Multivariable Calculus: The Backpropagation Algorithm 22.4.5

aniketvp24 · January 18, 2023, 3:03pm

Can someone please help me with this part. I am not able to interpret from the code examples what the statement is trying to say

morey · January 25, 2023, 1:01am

This requires understanding the chain rule using the graph

We want to compute df/dw, df/dx, df/dy, and df/dz, and the chain rule says that we do df/dw by considering all the paths from w to f, and multiplying/adding the derivative associated to each edge or single step (e.g. df/du or du/da or da/dx)

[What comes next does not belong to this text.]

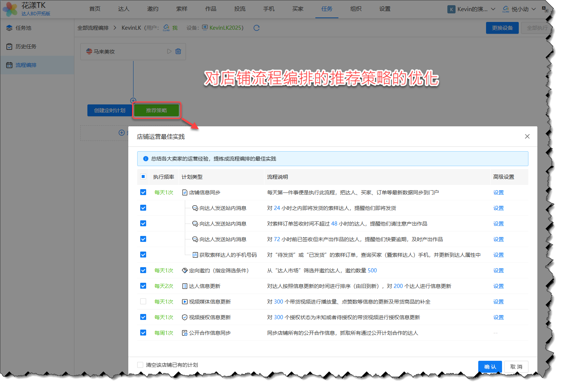Enable the 视频媒体信息更新 checkbox
Screen dimensions: 566x392
point(143,301)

All these single step derivatives are computed first, let’s call this (as the book does) a “forward pass” or step 0, there is no getting around that.

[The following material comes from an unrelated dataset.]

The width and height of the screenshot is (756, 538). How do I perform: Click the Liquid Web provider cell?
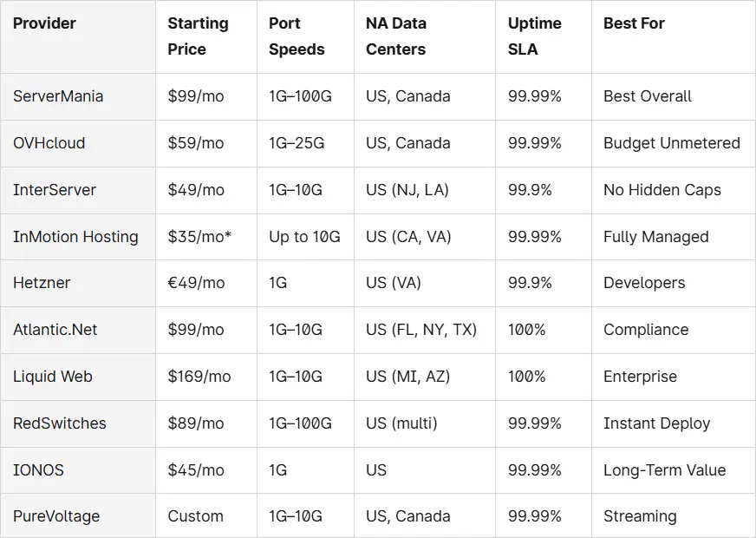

Now paths from x to f (in order to compute df/dx) , such as , x ->a->u->f,
can be successively built up either

forward from paths that start at x, x-a, x-a-u, x-a-u-f
or backwards from paths that end at f: u-f, a-u-f, x-a-u-f
Both ways will work (also have to consider x-a-v-f, etc)

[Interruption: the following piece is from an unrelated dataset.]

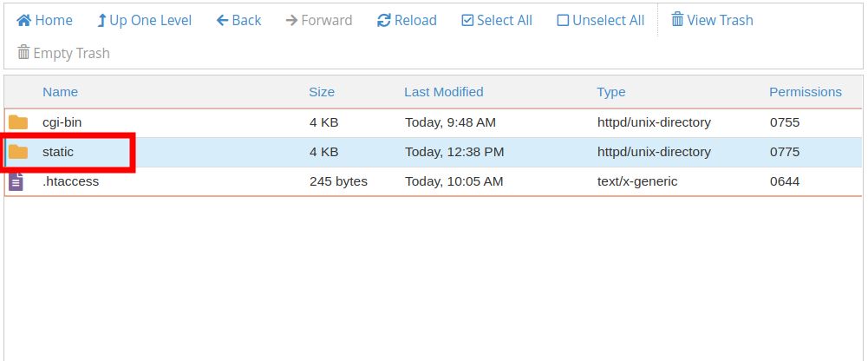Select the .htaccess file icon
The image size is (868, 361).
click(x=16, y=181)
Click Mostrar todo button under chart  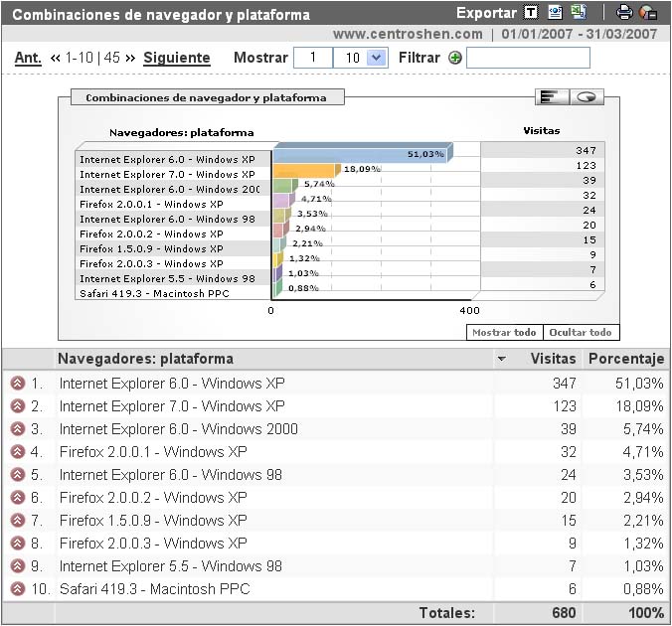[504, 333]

If we want to compute df/dw, we need to consider paths w ->f, and the point is that if we already did df/dx the backwards way, we can reuse the calculations we did: we can break up w-a-u-f as w-a and a-u-f, and the a-u-f we have seen (and stored df/da) when breaking the path x-a-u-f the backwards way via x-a and a–u-f.
By contrast, if we break up paths the forward way in computing df/dx, e.g. x-a, x-a-u, x-a-u-f, these partial paths all start with x, and so are no use for calculations involving (forward) paths that start at w! It is still possible to compute df/dw via w-a, w-a-u, w-a-u-f, etc (not going to list all) but you don’t get a chance to reuse previous calculations.